[EXERCISE REQUIREMENTS]
Reproduce the records starting at the line containing "The width and height of the screenshot is (879, 461)." and ending at the end of the records, switching "Identify the location of" to "Determine the position of" and leaving everything else unchanged.

[GIVEN ENTRIES]
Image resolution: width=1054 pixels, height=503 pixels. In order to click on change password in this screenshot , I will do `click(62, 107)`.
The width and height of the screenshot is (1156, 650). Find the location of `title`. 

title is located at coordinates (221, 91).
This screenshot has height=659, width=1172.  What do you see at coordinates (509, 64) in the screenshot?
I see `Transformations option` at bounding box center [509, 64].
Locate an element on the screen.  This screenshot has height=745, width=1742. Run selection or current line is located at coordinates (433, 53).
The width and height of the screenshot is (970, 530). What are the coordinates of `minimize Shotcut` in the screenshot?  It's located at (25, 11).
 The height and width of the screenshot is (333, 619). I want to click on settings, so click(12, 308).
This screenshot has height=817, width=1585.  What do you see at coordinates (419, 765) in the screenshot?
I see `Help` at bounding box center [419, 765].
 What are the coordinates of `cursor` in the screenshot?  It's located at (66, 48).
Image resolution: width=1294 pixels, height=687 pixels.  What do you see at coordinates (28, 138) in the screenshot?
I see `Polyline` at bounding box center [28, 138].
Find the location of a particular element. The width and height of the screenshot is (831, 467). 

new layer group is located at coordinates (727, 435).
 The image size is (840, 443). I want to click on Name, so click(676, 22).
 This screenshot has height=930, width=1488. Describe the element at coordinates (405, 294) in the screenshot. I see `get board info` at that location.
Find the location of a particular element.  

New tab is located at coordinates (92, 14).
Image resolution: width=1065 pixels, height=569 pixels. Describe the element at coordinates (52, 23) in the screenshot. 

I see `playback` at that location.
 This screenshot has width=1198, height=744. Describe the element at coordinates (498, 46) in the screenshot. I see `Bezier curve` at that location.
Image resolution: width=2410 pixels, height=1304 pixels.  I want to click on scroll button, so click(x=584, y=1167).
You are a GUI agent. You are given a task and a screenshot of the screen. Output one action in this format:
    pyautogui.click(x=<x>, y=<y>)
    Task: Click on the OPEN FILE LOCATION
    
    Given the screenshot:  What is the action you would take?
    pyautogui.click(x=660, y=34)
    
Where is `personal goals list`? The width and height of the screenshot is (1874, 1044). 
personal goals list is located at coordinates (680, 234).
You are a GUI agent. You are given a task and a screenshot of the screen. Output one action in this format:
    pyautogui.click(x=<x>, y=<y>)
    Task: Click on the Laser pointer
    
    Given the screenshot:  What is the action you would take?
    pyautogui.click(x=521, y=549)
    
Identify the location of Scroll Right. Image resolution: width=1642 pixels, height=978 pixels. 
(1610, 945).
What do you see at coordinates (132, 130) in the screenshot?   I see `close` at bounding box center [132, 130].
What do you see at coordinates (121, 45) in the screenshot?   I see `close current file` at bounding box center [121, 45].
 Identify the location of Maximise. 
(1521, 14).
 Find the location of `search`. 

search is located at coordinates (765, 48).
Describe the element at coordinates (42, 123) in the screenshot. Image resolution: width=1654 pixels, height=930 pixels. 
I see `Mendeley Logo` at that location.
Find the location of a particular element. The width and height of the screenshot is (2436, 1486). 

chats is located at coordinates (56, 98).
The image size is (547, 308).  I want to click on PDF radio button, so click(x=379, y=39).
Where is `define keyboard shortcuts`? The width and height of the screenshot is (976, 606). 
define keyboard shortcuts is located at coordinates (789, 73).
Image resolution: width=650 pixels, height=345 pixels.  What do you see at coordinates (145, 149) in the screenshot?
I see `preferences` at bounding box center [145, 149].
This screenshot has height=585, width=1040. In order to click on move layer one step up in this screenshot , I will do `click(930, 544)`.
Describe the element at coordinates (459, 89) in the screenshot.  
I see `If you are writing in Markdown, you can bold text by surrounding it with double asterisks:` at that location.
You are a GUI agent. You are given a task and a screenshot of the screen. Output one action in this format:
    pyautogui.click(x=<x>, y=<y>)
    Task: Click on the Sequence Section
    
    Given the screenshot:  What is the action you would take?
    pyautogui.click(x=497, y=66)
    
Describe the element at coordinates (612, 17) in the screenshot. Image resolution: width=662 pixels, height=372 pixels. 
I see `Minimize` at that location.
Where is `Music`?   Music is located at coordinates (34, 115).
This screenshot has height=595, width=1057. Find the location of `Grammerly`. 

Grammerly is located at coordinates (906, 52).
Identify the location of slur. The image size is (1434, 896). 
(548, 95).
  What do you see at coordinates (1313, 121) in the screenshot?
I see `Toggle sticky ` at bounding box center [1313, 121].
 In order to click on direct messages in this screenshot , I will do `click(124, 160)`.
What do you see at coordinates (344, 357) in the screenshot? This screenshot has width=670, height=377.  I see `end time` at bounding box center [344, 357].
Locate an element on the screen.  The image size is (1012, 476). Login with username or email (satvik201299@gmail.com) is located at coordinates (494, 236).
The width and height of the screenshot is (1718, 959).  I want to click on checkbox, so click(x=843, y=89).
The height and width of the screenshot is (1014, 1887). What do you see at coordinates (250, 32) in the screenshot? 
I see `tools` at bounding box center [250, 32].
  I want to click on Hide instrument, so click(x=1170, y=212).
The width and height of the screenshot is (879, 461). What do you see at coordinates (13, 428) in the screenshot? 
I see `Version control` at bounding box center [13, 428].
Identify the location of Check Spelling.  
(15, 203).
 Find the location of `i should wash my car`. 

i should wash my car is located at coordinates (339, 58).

[COMPLETE OUTPUT]
The width and height of the screenshot is (879, 461). What do you see at coordinates (13, 428) in the screenshot? 
I see `Version control` at bounding box center [13, 428].
Determine the position of Check Spelling.  
(15, 203).
 Find the location of `i should wash my car`. 

i should wash my car is located at coordinates (339, 58).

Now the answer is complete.